Many people in New Mexico and throughout the United States believe certain things regarding what police may or may not do during a traffic stop. Some of these beliefs are based on popular opinions or myths more than facts. For example, many people think a police officer must inform a driver of the reason for a traffic stop. Some people think it is a violation of their legal rights if a patrol officer does not do this.
Such people may be surprised to learn that police are not required to tell a driver why a traffic stop is occurring. This is not to suggest that a police officer does not need a reason to make a traffic stop. On the contrary, every officer must have reasonable cause to detain a motorist and must be able to articulate that cause in court, if a case goes to trial.
What to do if a police officer does not state the reason for a traffic stop
A police officer who has made a traffic stop must investigate the situation to confirm the reasonable suspicion or to establish probable cause to make an arrest. If a police officer has not stated the reason for a traffic stop, some drivers opt for politely stating that they are invoking the right to record a video of the traffic stop. This documents the incident and can provide evidence if a stop is later challenged as unlawful.

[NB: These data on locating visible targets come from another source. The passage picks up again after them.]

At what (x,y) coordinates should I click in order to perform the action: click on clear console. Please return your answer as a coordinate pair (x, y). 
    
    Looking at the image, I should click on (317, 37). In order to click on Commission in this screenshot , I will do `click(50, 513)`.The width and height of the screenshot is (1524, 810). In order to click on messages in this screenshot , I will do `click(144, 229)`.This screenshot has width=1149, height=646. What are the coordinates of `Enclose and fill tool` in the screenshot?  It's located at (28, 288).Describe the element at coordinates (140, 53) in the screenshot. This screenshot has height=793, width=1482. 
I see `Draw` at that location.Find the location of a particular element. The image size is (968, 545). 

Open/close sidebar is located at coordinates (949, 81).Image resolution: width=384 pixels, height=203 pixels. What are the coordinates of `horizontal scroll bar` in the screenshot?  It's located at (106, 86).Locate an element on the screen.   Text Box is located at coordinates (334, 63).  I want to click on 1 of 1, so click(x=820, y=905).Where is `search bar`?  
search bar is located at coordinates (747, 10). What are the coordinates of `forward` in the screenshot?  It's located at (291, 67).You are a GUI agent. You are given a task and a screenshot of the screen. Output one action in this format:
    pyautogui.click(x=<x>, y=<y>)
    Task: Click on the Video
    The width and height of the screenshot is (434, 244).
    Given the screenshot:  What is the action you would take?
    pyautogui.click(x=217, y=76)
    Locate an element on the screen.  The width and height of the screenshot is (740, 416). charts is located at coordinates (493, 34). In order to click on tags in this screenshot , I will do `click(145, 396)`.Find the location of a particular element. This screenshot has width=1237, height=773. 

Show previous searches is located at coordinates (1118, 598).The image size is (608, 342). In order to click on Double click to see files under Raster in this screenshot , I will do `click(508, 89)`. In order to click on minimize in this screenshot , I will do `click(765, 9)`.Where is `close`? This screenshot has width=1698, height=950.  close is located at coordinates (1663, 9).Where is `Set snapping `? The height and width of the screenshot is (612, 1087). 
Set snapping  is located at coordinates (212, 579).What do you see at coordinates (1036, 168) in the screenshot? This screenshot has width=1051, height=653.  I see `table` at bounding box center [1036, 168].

A New Mexico police officer can only detain a driver for a reasonable amount of time to determine whether the situation merits a warning, citation, traffic ticket or arrest. The law protects all drivers from unlawful police behavior, such as threatening to arrest someone for refusing to take a field sobriety test, which is not obligatory and carries no penalty for refusal. Legal support may be requested if anything seemingly unlawful occurs during a traffic stop.